◆ **Exercise**
In the entries that follow, the line with "The width and height of the screenshot is (1456, 825)." opens the range and the line with "Open the Maven" closes it; repeat that range exactly, both lines included.

(Stored data entries)
/---

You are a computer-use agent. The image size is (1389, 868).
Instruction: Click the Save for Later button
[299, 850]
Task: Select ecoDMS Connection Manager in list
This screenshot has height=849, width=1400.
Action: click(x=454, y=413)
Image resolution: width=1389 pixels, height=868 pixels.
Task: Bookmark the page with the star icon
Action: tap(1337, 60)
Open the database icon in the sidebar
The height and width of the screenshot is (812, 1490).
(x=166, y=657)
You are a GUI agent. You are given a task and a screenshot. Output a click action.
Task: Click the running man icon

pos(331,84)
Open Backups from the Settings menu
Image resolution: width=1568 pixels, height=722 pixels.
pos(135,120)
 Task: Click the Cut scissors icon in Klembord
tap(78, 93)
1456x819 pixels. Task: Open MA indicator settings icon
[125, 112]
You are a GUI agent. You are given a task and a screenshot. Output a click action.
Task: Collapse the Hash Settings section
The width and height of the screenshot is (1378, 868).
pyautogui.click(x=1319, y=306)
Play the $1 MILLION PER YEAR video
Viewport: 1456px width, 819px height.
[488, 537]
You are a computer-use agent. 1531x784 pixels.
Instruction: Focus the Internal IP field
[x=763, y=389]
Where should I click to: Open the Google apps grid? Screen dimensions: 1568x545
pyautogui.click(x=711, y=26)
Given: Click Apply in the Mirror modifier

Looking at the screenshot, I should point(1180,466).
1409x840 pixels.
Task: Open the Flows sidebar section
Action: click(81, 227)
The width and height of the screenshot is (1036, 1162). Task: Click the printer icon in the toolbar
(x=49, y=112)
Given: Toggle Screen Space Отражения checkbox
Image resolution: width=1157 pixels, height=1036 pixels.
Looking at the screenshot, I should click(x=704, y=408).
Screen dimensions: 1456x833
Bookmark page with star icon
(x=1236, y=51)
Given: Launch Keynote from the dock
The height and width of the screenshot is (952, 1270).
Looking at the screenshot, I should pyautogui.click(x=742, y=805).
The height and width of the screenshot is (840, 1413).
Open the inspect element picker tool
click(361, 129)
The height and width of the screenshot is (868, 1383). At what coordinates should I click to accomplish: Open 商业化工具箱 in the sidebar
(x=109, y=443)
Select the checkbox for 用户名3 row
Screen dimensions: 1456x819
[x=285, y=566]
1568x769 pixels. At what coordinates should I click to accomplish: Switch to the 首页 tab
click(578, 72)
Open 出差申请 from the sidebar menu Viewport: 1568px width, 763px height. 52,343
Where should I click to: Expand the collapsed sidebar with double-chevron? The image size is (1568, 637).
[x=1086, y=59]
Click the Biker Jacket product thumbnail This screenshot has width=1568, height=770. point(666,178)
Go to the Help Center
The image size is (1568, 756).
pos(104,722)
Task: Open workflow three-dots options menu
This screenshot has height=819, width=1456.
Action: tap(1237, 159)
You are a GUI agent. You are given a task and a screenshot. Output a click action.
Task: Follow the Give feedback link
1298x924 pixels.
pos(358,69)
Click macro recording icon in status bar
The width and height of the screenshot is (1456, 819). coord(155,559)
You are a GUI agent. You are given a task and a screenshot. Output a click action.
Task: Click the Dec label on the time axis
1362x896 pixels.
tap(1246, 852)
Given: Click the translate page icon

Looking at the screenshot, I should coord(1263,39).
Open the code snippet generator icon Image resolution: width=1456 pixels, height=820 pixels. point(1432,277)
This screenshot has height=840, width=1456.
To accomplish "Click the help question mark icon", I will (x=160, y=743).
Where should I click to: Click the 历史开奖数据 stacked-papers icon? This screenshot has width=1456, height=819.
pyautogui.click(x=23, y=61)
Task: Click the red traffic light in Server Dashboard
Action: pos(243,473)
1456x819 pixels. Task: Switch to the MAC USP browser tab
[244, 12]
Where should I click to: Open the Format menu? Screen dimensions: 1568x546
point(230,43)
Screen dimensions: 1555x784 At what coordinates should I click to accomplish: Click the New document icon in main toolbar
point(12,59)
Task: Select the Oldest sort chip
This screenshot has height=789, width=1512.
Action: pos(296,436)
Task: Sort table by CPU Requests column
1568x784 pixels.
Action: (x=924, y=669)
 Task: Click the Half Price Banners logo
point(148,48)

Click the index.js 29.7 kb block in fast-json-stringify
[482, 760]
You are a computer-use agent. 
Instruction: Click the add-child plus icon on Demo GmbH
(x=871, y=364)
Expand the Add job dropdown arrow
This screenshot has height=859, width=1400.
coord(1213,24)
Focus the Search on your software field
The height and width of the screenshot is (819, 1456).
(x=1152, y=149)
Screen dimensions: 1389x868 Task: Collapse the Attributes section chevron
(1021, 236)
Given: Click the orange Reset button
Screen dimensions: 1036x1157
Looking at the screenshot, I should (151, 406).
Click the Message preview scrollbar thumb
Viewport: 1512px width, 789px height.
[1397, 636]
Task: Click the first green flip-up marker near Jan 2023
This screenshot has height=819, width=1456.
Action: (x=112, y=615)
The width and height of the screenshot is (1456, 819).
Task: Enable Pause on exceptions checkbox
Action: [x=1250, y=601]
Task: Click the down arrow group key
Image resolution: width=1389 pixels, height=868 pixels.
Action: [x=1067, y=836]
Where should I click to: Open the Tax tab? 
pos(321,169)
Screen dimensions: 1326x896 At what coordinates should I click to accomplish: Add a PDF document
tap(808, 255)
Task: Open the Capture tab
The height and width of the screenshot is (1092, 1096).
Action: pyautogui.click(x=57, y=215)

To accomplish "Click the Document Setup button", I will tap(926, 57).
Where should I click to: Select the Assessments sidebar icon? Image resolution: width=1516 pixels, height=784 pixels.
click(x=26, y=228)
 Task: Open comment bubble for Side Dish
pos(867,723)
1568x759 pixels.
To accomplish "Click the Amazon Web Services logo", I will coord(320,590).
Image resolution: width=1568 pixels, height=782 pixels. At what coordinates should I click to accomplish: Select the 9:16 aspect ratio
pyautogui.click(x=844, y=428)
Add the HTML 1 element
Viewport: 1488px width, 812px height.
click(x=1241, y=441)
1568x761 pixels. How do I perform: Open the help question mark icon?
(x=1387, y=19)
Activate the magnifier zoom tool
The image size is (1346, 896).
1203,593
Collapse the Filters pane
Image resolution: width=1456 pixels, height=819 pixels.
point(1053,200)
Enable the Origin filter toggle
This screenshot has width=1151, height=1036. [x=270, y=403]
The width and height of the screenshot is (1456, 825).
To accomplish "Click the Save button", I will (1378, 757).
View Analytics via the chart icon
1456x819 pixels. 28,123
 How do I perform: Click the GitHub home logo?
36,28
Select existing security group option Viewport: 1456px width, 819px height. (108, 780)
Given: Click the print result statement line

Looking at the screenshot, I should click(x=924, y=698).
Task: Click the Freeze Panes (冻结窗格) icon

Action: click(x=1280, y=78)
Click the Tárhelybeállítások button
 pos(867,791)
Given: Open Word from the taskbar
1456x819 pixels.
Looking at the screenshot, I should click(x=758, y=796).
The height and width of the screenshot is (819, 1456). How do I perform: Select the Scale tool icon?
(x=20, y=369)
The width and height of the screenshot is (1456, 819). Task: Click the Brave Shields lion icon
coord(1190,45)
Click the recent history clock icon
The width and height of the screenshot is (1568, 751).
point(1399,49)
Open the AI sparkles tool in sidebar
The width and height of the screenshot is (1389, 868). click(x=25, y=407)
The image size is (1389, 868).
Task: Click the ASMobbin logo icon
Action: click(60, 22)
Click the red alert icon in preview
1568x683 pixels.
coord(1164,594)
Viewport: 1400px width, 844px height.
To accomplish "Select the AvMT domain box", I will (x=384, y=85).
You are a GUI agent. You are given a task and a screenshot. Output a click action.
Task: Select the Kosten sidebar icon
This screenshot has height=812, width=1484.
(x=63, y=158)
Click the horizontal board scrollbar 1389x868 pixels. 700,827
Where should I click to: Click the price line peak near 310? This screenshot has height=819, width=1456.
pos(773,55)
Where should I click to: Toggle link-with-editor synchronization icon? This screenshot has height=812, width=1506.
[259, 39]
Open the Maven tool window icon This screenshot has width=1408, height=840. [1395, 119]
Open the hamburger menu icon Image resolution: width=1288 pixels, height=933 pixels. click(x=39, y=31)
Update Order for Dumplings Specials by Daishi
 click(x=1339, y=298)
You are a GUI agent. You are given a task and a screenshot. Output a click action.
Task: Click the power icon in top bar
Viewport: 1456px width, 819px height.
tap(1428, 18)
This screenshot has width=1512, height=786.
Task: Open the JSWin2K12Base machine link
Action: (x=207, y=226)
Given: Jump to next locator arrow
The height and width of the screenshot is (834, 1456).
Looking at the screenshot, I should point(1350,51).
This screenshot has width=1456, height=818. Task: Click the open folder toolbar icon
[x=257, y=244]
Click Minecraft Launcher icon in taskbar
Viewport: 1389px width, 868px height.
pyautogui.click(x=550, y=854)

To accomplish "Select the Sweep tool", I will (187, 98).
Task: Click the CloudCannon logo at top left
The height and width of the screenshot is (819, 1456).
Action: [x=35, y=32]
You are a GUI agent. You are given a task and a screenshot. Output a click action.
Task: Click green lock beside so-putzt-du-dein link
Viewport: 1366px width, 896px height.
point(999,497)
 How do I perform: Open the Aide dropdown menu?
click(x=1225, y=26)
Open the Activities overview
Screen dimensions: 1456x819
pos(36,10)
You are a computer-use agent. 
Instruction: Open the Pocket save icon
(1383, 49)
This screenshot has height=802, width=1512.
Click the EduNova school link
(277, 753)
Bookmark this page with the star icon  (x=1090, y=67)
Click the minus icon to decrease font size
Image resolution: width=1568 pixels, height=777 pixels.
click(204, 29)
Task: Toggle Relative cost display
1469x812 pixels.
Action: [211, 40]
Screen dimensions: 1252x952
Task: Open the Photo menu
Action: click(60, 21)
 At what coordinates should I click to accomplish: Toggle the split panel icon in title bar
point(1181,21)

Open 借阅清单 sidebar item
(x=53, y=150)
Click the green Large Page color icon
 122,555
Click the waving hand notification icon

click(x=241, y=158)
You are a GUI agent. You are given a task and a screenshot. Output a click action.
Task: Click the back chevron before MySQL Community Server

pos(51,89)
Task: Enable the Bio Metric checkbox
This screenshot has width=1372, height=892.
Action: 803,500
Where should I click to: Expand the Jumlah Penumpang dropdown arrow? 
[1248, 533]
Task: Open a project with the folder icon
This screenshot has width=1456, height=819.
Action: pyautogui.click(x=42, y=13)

\---

◆ **Task response**
The width and height of the screenshot is (1456, 825).
To accomplish "Click the Save button", I will (1378, 757).
View Analytics via the chart icon
1456x819 pixels. 28,123
 How do I perform: Click the GitHub home logo?
36,28
Select existing security group option Viewport: 1456px width, 819px height. (108, 780)
Given: Click the print result statement line

Looking at the screenshot, I should click(x=924, y=698).
Task: Click the Freeze Panes (冻结窗格) icon

Action: click(x=1280, y=78)
Click the Tárhelybeállítások button
 pos(867,791)
Given: Open Word from the taskbar
1456x819 pixels.
Looking at the screenshot, I should click(x=758, y=796).
The height and width of the screenshot is (819, 1456). How do I perform: Select the Scale tool icon?
(x=20, y=369)
The width and height of the screenshot is (1456, 819). Task: Click the Brave Shields lion icon
coord(1190,45)
Click the recent history clock icon
The width and height of the screenshot is (1568, 751).
point(1399,49)
Open the AI sparkles tool in sidebar
The width and height of the screenshot is (1389, 868). click(x=25, y=407)
The image size is (1389, 868).
Task: Click the ASMobbin logo icon
Action: click(60, 22)
Click the red alert icon in preview
1568x683 pixels.
coord(1164,594)
Viewport: 1400px width, 844px height.
To accomplish "Select the AvMT domain box", I will (x=384, y=85).
You are a GUI agent. You are given a task and a screenshot. Output a click action.
Task: Select the Kosten sidebar icon
This screenshot has height=812, width=1484.
(x=63, y=158)
Click the horizontal board scrollbar 1389x868 pixels. 700,827
Where should I click to: Click the price line peak near 310? This screenshot has height=819, width=1456.
pos(773,55)
Where should I click to: Toggle link-with-editor synchronization icon? This screenshot has height=812, width=1506.
[259, 39]
Open the Maven tool window icon This screenshot has width=1408, height=840. [1395, 119]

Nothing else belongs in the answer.